There is such a thing as too much political correctness, too much bending over backward to please every minority group out there, too many extremes to go to.  I am not suggesting any extremes like banning the word; that would be ridiculous and completely unenforceable.  I am saying that we should be aware of our history and the origin of a term that many people are misled or mistaken about.  If you choose to use it, you should do so with the knowledge that it is Internet shorthand for quick communication, not a French word or a venerable, age-hallowed title in the leather community. 

Truth and knowledge are good things for us, and I don't think they deserve to be trivialized.  Your mileage may vary, especially if you don't understand any of these things.




Hawkwindblues -> RE: fake female doms (5/22/2010 10:42:00 AM)

quote:

I have just finished reading woman on the edge of time, fantastic book by the way if you haven't read it.


Great book, i read it some 20 years ago.




Wheldrake -> RE: fake female doms (5/22/2010 2:41:19 PM)

quote:

ORIGINAL: LadyNTrainer

There is nothing odd about it.  In cultures that strongly emphasize gender roles, especially cultures that are strict about enforcing different behaviors and social expectations from men and women, you will find a very gendered language.  Sociologists can show a pretty solid statistical correlation between how gendered a language has evolved to be and its social norms.  Cultures that use the most gendered language tend to enforce gender separation and gender norms more emphatically than cultures that use more neutral language.  In short, you can't really separate a language from a culture, and when the language sets men and women strongly apart, it also tends to set them socially apart.  That has real life consequences that aren't always healthy or comfortable or fair if you are female.


This sounds intuitively appealing, but there are lots of counter-examples.

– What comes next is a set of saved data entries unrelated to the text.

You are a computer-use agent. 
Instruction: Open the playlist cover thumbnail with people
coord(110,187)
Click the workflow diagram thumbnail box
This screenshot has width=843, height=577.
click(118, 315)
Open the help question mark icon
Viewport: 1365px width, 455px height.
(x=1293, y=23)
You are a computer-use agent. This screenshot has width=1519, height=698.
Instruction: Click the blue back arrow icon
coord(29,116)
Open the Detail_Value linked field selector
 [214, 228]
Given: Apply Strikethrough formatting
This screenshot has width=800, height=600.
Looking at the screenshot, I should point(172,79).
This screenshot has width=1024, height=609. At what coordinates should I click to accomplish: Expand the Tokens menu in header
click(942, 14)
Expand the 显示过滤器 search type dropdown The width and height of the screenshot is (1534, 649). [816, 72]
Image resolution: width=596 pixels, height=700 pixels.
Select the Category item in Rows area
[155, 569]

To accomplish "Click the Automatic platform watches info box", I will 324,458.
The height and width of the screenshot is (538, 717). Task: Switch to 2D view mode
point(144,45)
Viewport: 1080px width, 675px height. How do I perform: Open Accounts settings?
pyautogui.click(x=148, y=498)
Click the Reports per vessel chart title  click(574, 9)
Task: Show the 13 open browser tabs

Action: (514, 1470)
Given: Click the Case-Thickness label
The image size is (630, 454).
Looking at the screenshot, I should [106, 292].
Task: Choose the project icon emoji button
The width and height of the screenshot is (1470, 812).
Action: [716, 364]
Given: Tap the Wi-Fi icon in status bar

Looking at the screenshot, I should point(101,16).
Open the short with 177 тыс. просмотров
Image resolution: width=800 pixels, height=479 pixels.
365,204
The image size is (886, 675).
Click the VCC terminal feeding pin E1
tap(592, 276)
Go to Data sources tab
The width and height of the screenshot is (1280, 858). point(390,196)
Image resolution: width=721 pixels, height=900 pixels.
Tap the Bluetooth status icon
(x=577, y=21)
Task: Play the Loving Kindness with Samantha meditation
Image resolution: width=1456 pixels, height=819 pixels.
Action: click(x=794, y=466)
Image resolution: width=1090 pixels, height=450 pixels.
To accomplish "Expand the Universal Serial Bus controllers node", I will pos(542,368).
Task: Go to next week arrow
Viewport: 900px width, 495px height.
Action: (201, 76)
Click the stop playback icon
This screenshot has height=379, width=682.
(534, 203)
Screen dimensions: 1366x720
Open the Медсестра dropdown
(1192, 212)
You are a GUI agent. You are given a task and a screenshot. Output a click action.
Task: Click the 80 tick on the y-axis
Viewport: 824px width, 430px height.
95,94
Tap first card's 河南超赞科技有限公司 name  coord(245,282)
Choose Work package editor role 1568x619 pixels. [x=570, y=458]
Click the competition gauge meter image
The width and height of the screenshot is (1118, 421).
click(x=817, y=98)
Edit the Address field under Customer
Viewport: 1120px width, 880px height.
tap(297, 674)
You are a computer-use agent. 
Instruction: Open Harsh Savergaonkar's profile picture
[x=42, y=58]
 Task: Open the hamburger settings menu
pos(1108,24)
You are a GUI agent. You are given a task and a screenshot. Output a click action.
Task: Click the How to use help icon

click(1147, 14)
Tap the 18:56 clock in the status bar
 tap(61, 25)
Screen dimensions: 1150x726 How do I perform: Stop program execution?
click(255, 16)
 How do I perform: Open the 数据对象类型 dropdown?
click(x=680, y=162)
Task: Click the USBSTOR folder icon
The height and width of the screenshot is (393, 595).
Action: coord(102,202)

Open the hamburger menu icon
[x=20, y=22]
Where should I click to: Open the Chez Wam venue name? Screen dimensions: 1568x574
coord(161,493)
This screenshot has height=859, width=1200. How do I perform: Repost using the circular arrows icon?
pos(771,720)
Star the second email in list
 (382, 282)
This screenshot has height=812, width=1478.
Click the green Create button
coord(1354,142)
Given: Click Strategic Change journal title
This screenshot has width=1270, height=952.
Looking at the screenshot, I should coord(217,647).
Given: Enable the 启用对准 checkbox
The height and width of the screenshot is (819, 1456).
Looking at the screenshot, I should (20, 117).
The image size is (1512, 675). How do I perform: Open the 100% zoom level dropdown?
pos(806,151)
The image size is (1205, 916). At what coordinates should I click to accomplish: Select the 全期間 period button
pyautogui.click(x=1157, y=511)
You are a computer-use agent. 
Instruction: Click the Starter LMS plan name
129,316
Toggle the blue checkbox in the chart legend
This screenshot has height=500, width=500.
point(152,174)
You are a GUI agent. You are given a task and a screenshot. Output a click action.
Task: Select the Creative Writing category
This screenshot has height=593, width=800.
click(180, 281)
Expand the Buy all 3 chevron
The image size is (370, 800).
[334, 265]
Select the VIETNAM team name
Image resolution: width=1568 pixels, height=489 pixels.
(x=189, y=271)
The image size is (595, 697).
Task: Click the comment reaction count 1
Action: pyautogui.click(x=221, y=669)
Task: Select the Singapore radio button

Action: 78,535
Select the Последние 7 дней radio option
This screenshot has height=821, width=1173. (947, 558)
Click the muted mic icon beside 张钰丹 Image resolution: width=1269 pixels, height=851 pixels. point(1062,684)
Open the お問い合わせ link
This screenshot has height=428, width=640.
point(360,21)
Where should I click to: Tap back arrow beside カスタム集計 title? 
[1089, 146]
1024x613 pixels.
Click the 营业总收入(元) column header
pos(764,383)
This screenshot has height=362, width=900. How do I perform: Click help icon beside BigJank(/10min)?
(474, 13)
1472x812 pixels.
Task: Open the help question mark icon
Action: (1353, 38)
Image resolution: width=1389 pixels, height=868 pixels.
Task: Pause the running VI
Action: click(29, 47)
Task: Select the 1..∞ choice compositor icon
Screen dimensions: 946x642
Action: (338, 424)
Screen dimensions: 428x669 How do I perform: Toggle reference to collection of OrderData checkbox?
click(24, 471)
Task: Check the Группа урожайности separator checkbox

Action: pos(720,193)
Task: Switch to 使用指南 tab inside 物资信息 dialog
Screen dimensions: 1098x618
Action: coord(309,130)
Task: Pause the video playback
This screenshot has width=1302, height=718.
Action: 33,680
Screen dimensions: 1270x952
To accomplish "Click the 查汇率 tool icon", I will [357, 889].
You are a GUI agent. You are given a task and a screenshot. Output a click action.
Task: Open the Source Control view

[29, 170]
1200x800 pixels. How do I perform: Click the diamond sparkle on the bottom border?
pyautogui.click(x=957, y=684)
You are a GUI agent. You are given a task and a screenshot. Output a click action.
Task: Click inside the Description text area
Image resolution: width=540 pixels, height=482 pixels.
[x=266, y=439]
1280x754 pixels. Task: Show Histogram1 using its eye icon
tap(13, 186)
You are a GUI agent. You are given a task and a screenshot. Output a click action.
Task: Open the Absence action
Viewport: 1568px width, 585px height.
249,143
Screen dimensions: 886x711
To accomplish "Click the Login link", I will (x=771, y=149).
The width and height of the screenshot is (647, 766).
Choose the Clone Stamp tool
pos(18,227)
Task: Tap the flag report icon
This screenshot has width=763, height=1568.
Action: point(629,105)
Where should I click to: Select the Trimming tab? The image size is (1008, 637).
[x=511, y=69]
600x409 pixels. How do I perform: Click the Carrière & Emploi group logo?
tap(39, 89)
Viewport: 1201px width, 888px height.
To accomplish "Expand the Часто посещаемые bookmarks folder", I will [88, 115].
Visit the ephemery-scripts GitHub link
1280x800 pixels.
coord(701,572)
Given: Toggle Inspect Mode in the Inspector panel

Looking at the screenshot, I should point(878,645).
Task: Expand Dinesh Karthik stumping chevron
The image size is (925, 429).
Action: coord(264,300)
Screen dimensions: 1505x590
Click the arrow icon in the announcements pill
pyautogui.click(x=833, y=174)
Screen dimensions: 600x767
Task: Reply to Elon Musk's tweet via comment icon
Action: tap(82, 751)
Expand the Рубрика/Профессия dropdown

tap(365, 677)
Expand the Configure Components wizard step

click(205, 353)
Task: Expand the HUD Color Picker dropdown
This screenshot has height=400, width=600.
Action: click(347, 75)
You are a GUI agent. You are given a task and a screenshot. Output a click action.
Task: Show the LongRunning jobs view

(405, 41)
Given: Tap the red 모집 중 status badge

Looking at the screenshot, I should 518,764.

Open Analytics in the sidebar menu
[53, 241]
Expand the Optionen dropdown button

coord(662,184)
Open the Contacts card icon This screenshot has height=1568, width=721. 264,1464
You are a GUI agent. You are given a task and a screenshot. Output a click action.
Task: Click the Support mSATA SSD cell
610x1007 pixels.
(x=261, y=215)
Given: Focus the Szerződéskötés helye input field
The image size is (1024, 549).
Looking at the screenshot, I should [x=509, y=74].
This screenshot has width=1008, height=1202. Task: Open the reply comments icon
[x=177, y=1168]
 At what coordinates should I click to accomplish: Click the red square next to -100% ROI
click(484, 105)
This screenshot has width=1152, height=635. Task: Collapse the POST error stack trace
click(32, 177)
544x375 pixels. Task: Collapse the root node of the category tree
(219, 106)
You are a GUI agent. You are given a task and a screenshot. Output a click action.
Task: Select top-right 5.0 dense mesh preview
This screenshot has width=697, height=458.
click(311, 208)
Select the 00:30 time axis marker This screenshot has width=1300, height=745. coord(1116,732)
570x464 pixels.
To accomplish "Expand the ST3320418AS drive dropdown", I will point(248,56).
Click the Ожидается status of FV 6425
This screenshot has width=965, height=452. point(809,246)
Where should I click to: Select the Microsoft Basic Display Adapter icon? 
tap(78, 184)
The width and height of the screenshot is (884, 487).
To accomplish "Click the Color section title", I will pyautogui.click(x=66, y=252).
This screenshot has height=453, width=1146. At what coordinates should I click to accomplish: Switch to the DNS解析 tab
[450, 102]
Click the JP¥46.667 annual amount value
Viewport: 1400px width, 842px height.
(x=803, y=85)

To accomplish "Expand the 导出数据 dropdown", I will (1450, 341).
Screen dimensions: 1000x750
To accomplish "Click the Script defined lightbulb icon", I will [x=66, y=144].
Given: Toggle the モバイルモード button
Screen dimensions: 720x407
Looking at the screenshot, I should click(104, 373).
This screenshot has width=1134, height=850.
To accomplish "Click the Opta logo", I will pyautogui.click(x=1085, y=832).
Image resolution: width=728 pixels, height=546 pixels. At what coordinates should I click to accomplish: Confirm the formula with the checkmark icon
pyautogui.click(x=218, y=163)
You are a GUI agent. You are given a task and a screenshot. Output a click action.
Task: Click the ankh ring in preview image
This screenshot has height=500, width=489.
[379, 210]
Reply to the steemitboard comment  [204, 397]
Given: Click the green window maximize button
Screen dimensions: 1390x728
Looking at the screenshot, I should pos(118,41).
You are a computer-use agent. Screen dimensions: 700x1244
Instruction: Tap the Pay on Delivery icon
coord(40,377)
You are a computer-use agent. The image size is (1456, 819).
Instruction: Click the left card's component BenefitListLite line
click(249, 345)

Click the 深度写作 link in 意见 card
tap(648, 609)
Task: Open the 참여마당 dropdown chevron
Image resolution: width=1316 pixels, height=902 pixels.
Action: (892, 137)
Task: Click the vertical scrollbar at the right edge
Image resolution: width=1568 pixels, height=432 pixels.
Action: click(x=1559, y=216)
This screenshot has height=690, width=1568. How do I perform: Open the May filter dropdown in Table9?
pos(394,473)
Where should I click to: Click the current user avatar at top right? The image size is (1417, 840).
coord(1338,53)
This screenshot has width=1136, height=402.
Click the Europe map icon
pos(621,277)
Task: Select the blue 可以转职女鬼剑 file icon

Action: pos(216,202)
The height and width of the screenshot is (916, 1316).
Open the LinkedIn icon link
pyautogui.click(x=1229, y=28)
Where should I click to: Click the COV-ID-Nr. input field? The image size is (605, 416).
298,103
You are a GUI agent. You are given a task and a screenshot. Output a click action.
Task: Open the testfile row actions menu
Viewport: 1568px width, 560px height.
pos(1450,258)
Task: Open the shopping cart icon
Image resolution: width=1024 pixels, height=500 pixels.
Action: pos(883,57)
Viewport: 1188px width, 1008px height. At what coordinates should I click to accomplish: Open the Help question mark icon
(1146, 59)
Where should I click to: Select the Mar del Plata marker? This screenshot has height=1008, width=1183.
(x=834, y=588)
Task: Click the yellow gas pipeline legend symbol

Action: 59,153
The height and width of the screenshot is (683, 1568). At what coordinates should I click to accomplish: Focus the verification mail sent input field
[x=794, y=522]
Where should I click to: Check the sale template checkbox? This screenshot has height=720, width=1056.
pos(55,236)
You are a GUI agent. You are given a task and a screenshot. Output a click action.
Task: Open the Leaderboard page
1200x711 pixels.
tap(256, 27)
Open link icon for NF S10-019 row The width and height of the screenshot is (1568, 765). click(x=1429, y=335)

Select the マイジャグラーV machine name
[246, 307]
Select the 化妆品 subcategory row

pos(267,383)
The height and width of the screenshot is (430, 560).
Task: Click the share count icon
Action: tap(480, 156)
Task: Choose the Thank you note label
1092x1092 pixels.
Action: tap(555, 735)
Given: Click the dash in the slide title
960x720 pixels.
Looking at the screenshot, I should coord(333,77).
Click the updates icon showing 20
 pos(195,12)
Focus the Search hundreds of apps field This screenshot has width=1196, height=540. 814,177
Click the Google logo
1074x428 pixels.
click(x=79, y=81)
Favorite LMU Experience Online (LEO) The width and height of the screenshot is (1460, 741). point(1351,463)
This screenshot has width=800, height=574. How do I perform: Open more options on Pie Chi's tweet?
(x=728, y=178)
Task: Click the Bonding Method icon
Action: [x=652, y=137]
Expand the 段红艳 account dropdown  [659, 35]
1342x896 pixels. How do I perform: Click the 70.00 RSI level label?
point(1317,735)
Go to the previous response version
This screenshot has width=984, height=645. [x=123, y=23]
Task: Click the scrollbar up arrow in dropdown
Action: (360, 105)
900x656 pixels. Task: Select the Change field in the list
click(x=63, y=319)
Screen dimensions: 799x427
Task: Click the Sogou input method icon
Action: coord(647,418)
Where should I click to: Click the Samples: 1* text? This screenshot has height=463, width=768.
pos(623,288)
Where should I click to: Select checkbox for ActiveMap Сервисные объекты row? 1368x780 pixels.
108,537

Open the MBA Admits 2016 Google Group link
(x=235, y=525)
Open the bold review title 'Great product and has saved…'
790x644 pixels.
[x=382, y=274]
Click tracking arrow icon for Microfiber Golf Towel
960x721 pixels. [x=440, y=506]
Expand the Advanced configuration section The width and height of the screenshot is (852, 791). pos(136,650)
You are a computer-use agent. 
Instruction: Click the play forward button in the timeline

The most dramatic one I've come across is probably Chinese. The characters for he, she and it are pronounced in exactly the same way (at least in Mandarin, and I'd be very surprised if it were different in the other Chinese dialects), so spoken Chinese effectively doesn't have any grammatical gender distinctions at all. This didn't stop traditional Chinese culture from being quite rigidly patriarchal, thanks at least partly to Confucianism. I suspect that gender distinctions in a language have more to do with its level of overall grammatical complexity (Chinese grammar is actually quite simple) than with the roles of men and women in the associated culture.

I don't really mind "domme", however one chooses to pronounce it, but I do consider it unnecessary and a bit affected. "Dominant woman" isn't that hard to say or write when gender is important for some reason, and "femdom" is a handy abbreviation. In the same way, I guess "maledom" would work as a specific word for a dominant man, though I haven't seen it used that way too often.